La transizione dell’impresa verso la creazione di valore per tutti gli stakeholder: il ruolo del factoring

La Corporate Sustainability Due Diligence Directive e la Late Payment Regulation, di cui si è parlato ampiamente nell’Assemblea annuale di Assifact del 26 giugno, contribuiscono a mettere in discussione il concetto di impresa come sistema chiuso. Esse ci dicono chiaramente che, almeno per quanto riguarda i rapporti con i fornitori, l’impresa deve sempre di più fare i conti con il punto di vista dei propri stakeholder

Decisiva a questo riguardo l’assunzione di una prospettiva di medio termine, o per lo meno non di brevissimo termine, per valutare le implicazioni delle scelte di gestione aziendale, che dovrebbero dunque incorporare anche profili di stakeholder management, anch’essi finalizzati alla creazione di valore per tutti.
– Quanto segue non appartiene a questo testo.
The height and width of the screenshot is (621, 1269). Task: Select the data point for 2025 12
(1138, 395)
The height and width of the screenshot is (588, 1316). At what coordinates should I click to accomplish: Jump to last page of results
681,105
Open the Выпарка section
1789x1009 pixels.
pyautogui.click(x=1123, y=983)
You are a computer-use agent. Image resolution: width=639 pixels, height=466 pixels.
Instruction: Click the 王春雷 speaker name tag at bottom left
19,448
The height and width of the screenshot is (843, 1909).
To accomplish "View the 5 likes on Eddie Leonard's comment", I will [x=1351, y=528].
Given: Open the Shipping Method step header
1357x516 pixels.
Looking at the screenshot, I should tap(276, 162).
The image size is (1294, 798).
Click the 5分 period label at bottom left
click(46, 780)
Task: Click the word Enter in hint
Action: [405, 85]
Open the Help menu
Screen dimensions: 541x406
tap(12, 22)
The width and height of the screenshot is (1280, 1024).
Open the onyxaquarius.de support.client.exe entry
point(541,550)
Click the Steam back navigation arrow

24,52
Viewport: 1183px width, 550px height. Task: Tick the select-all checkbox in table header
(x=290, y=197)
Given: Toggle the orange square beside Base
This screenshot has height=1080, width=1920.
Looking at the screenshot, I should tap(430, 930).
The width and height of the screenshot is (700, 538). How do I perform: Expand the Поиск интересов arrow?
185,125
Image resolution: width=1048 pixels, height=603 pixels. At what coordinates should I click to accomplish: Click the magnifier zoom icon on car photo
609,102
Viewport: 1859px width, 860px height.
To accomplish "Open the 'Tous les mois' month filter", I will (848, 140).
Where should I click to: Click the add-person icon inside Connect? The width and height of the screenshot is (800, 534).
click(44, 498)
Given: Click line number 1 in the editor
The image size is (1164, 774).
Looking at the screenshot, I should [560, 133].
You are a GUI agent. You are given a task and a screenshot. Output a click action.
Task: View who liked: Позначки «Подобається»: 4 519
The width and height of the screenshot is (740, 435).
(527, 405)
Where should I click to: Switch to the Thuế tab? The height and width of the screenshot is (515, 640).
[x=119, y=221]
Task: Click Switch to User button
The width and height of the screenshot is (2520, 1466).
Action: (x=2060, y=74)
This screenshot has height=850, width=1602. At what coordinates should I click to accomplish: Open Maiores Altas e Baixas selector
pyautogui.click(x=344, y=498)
Tutto di facile comprensione e condivisione, ma l’attuazione è un’altra cosa. Le norme costituiscono uno stimolo importante, e comunque imprescindibile, ed hanno la responsabilità di poter orientare, specie se ben fatte (e ciò non va dato mai per scontato), i comportamenti delle imprese nella direzione giusta.

In questa transizione, che si presenta non breve e comunque complessa, anche il sistema finanziario è chiamato a svolgere un ruolo importante, esercitando sulla propria clientela una disciplina di mercato che può integrare l’impulso della normativa. Un ruolo delicato, perché le banche stesse sono sottoposte a norme sulla sostenibilità, progressivamente sempre più severe, ma al tempo stesso, anche per ragioni di tutela degli interessi delle proprie comunità di riferimento, non possono “lasciare indietro” nessuno e ciò complica nel durante  le scelte relative alle politiche creditizie.

È curioso osservare che il factoring, strumento finanziario di supporto al capitale circolante delle imprese e dunque, salvo casi particolari, essenzialmente a breve termine, può svolgere, nei percorsi di sostenibilità delle imprese specie sul fronte dei rapporti con i fornitori, una funzione importante, perché è orientato a lavorare sulle relazioni della supply chain finance e dunque, anche in una prospettiva di medio termine, consolida l’attenzione sui diversi soggetti coinvolti.

Ciò è rafforzato dal fatto che i factor sono abituati a lavorare da sempre con due stakeholder differenti, il cedente e il ceduto, nei confronti dei quali contemperare i diversi interessi connessi alle transazioni commerciali sottostanti. Tutto ciò emerge chiaramente anche dall’importante documento sul ruolo dei fornitori nella SCF, predisposto dall’Associazione sulla scorta anche dei risultati dell’indagine sulla domanda di factoring, che è stato presentato nel corso dell’Assemblea da Diego Tavecchia.

In effetti, come dimostra la relazione annuale sul mercato del factoring, presentata dal Presidente Massimiliano Belingheri, anche nel 2023 l’industria, costituita da banche e intermediari finanziari specializzati, ha fornito un impulso ordinato e rassicurante al mondo delle imprese, in un momento difficile per la continuità dell’offerta bancaria, che sconta anche, sia pure in modo meno intenso rispetto a quanto sta accadendo in altri Paesi, una tendenza al debanking, descritta nell’articolo di Roberto Ruozi.

Ciò è avvenuto,  come segnala anche la relazione annuale della Banca d’Italia, nella sintesi preparata da Nicoletta Burini, mantenendo sempre una forte attenzione ai rischi. Il rapporto sofferenze/impieghi, ulteriormente ridottosi rispetto all’anno precedente, è risultato pari a 1,1% (1,5% per l’intermediazione finanziaria non bancaria nel suo complesso) e, secondo i dati della Centrale dei Rischi, il rapporto tra sofferenze rettificate e impieghi CR è risultato pari a 1,5%, quasi la metà rispetto all’intermediazione finanziaria non bancaria. Il factoring è, fino a prova contraria, un business a basso rischio e di ciò occorre tenere conto sia per valutare, nella prospettiva degli azionisti, l’attrattività del settore sia per mettere a punto i controlli, evitando forme di discriminazione.